La police de Baltimore montait la garde mardi dans les rues encore fumantes des émeutes de la veille où des manifestants ont laissé exploser leur colère, brûlant des voitures et pillant des magasins, à la fin des funérailles d’un jeune Noir. Les incendies se consumaient encore mardi matin dans la ville majoritairement noire du nord-est des États-Unis où se trouvent des quartiers d’une grande pauvreté et où un couvre-feu a été instauré à partir de mardi à 22 heures (heure locale) jusqu’à 5 heures du matin, tous les jours et pour une semaine. Les écoles ont été fermées par mesure de sécurité, et le jour devrait permettre de mesurer l’étendue des dégâts dans la dernière ville des États-Unis où des bandes de jeunes, lassés des comportements de la police envers les jeunes Noirs, ont laissé exploser leur colère.

Les autorités de la ville, les leaders de la communauté noire comme la famille du jeune Afro-Américain décédé exprimaient leur dégoût devant les émeutes qui ont éclaté après les funérailles de Freddy Gray. « Trop de gens ont passé des générations à bâtir cette ville pour qu’on la laisse détruire par des voyous », a déploré la maire de la ville, Stephanie Rawlings-Blake. « C’est idiot de croire que c’est en détruisant la ville que vous allez bâtir une nouvelle vie. » La garde nationale du Maryland et des milliers de policiers ont dû être appelés en renfort et un couvre-feu nocturne a été imposé à Baltimore pour ramener le calme mardi.

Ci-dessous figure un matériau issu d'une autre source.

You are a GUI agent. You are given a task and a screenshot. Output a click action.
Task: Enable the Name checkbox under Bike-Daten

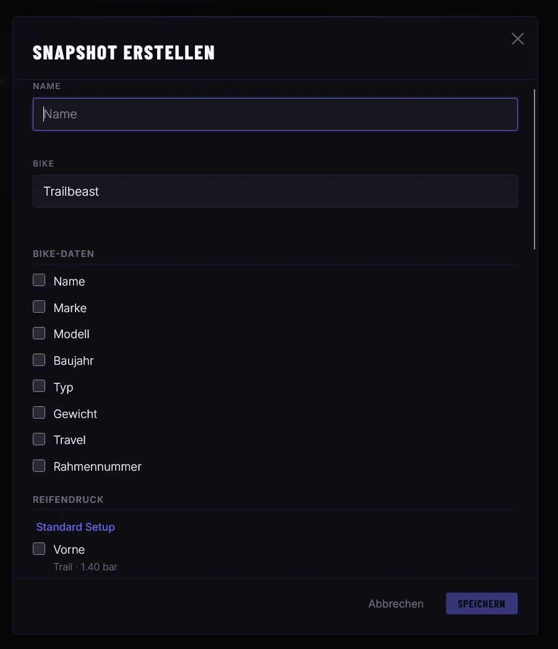point(39,281)
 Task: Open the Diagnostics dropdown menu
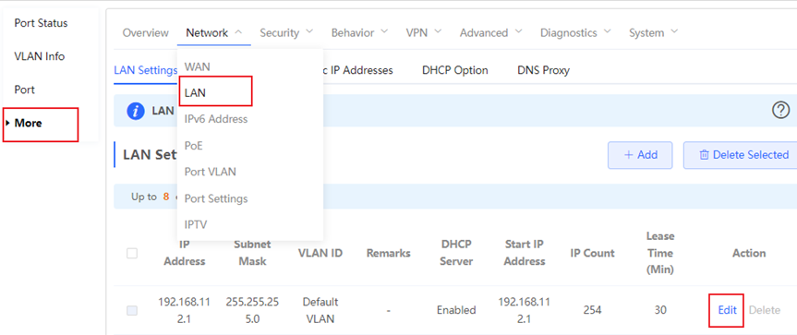click(x=575, y=33)
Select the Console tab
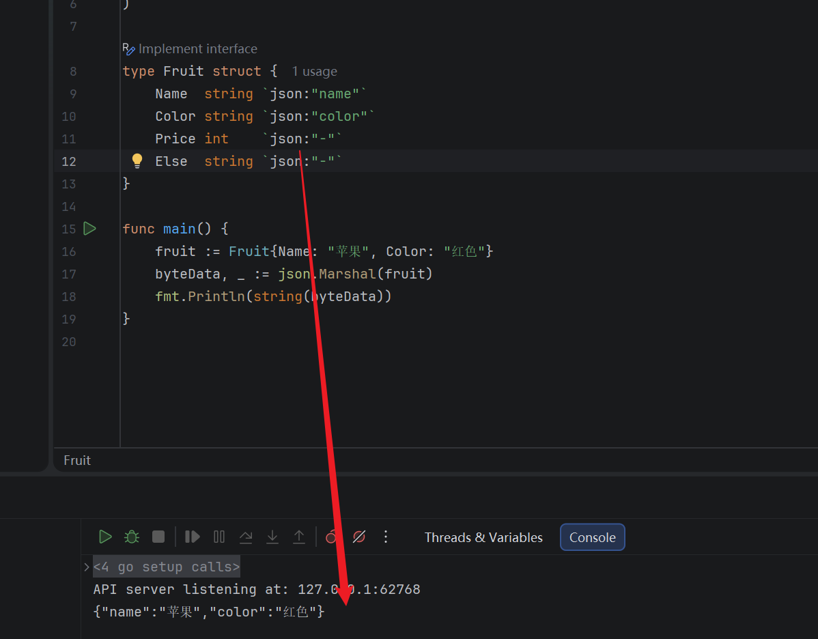The image size is (818, 639). tap(592, 537)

Au moins 27 personnes ont été arrêtées et 15 policiers ont été blessés par des jets de pierres et de briques par des bandes de jeunes, essentiellement des lycéens, décidés à en découdre avec les forces de l’ordre.

Échanges de tirs

En outre, le journal The Sun de Baltimore, citant la police, rapporte que deux personnes ont été blessées dans des échanges de tirs. La police n’a pas été en mesure de confirmer. Les autorités de l’État du Maryland ont déclaré l’état d’urgence, face aux pillages de commerces et de magasins pendant les émeutes. Dès la fin des funérailles de Freddy Gray, des bandes de jeunes, essentiellement des lycéens qui venaient de sortir de l’école, ont pris à partie la police en lançant briques, cailloux, bâtons, bouteilles… Plusieurs supermarchés ont été pillés et incendiés, tout comme des voitures et des véhicules de police. Plusieurs reporters ont également été attaqués et se sont fait voler du matériel.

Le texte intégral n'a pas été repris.